• AIM OF THE EXERCISE
Return the records that follow unaltered. Omit every picture.

• THE DATA
____

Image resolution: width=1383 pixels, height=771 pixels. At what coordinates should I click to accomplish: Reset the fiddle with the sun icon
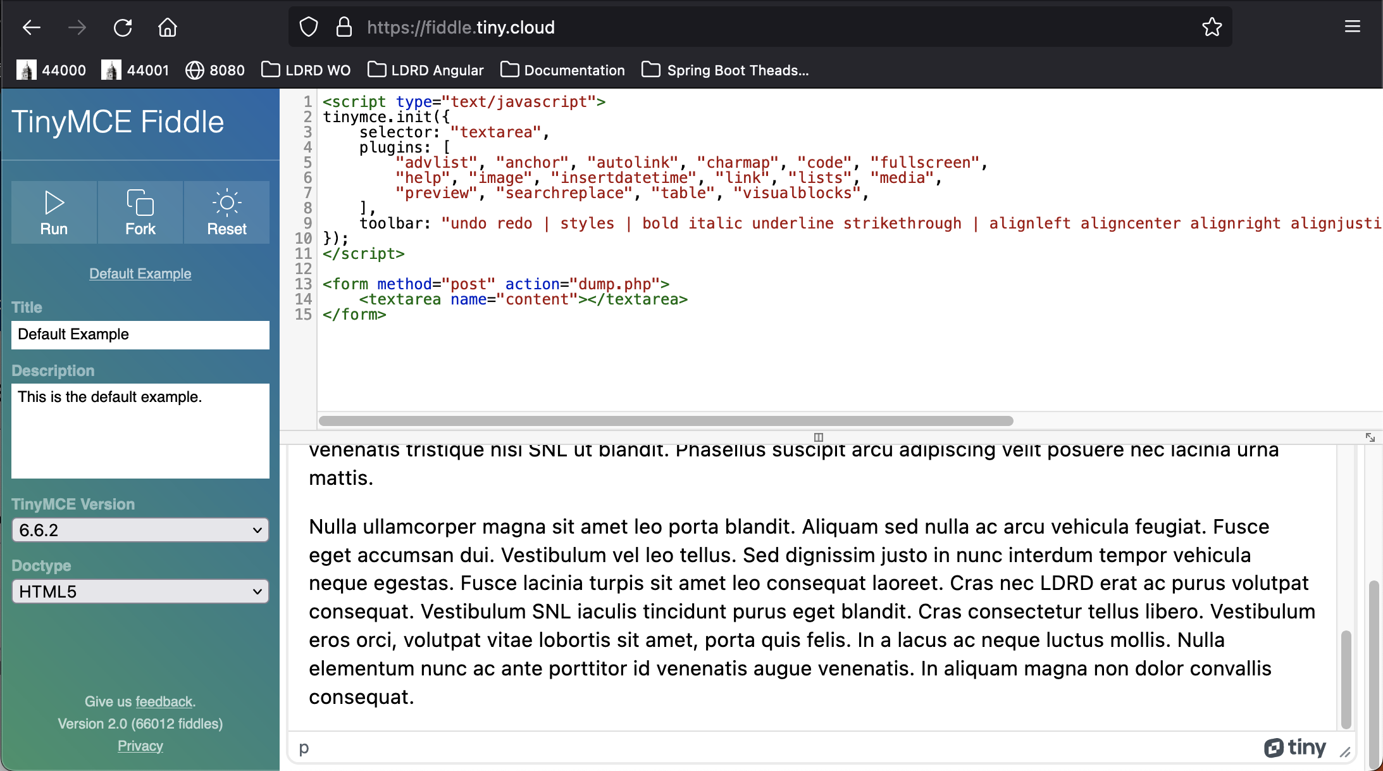226,212
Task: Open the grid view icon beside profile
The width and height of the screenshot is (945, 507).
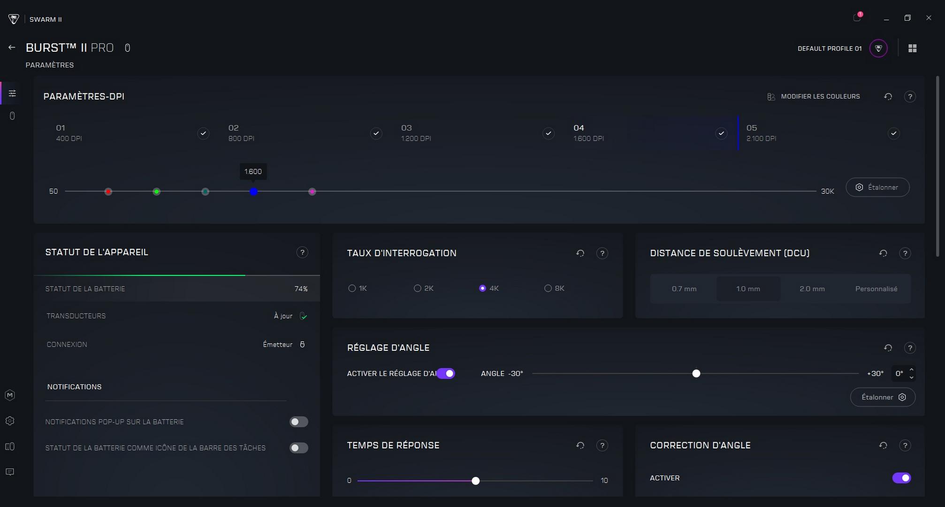Action: [x=912, y=48]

____

• ANSWER TO THE PROBLEM
Image resolution: width=1383 pixels, height=771 pixels. At what coordinates should I click to accomplish: Reset the fiddle with the sun icon
226,212
Task: Open the grid view icon beside profile
The width and height of the screenshot is (945, 507).
Action: [x=912, y=48]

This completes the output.